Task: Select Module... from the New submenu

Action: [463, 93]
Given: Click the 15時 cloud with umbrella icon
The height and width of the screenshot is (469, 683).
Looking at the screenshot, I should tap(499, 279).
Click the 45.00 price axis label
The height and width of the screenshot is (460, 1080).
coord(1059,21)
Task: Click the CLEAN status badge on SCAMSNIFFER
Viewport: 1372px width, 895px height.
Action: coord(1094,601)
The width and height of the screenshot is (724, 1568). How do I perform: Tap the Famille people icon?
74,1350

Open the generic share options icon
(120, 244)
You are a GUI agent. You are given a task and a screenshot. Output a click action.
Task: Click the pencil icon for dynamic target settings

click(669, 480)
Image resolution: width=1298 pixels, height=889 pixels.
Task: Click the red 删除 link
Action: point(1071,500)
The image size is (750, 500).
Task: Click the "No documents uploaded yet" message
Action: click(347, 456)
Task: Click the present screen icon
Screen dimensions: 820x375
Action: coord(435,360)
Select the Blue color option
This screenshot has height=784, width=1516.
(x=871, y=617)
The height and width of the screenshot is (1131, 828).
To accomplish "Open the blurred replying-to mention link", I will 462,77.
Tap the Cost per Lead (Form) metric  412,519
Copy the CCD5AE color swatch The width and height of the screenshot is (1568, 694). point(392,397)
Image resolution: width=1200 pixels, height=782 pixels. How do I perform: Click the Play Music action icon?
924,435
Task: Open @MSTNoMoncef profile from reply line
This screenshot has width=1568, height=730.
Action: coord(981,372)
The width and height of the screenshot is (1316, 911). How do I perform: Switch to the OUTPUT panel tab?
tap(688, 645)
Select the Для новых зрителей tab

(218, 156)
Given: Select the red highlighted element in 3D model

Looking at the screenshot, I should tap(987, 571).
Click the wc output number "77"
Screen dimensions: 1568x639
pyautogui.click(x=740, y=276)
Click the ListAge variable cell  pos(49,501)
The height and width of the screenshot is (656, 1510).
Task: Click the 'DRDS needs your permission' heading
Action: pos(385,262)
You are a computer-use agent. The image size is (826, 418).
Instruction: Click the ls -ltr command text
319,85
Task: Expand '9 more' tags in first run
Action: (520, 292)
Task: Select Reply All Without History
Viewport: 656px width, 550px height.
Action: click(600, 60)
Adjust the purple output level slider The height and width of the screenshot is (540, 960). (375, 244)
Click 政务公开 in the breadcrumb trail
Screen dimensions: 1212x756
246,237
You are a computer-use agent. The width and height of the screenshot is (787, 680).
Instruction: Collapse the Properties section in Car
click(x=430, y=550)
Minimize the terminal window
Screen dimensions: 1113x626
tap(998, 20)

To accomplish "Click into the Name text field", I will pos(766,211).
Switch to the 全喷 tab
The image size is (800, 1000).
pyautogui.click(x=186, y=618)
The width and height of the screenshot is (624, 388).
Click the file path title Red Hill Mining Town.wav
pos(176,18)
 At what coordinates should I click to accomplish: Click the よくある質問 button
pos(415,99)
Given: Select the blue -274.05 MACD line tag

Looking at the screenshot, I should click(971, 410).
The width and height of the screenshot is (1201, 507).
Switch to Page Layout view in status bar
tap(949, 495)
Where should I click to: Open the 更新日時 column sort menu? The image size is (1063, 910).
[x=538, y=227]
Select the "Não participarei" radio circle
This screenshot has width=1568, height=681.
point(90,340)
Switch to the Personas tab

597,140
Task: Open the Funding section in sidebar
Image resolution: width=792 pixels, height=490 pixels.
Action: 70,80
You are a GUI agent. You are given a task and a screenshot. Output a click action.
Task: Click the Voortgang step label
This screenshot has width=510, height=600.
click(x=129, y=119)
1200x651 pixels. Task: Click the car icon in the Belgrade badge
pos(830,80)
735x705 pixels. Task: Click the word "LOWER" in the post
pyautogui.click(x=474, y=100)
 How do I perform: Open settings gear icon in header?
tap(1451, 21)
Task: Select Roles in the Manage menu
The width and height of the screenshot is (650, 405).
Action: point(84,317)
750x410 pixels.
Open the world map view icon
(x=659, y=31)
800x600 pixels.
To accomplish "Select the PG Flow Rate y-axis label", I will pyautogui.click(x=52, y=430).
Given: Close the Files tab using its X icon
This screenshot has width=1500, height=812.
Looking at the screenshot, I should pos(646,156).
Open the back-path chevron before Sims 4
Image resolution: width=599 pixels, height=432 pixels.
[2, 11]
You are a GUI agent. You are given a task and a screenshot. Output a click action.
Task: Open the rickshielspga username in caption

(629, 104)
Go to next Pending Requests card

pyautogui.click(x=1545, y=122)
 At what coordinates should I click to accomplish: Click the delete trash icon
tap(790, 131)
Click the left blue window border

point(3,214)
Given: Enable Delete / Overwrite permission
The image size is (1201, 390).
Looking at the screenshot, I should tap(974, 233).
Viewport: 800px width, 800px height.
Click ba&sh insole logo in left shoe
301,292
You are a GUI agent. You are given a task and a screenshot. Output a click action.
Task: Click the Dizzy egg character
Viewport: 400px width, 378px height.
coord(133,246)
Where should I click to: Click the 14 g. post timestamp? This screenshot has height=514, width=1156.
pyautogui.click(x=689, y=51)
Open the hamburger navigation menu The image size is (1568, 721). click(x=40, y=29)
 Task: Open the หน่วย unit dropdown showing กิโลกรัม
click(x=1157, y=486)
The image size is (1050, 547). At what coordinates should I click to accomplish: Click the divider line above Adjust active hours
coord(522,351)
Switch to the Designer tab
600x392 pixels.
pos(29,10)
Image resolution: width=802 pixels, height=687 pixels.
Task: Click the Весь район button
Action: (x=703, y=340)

__Exercise instructions__. Among the lines above, return those that contain the string "computer".

__Result__.
You are a computer-use agent. The image size is (826, 418).
You are a computer-use agent. The width and height of the screenshot is (787, 680).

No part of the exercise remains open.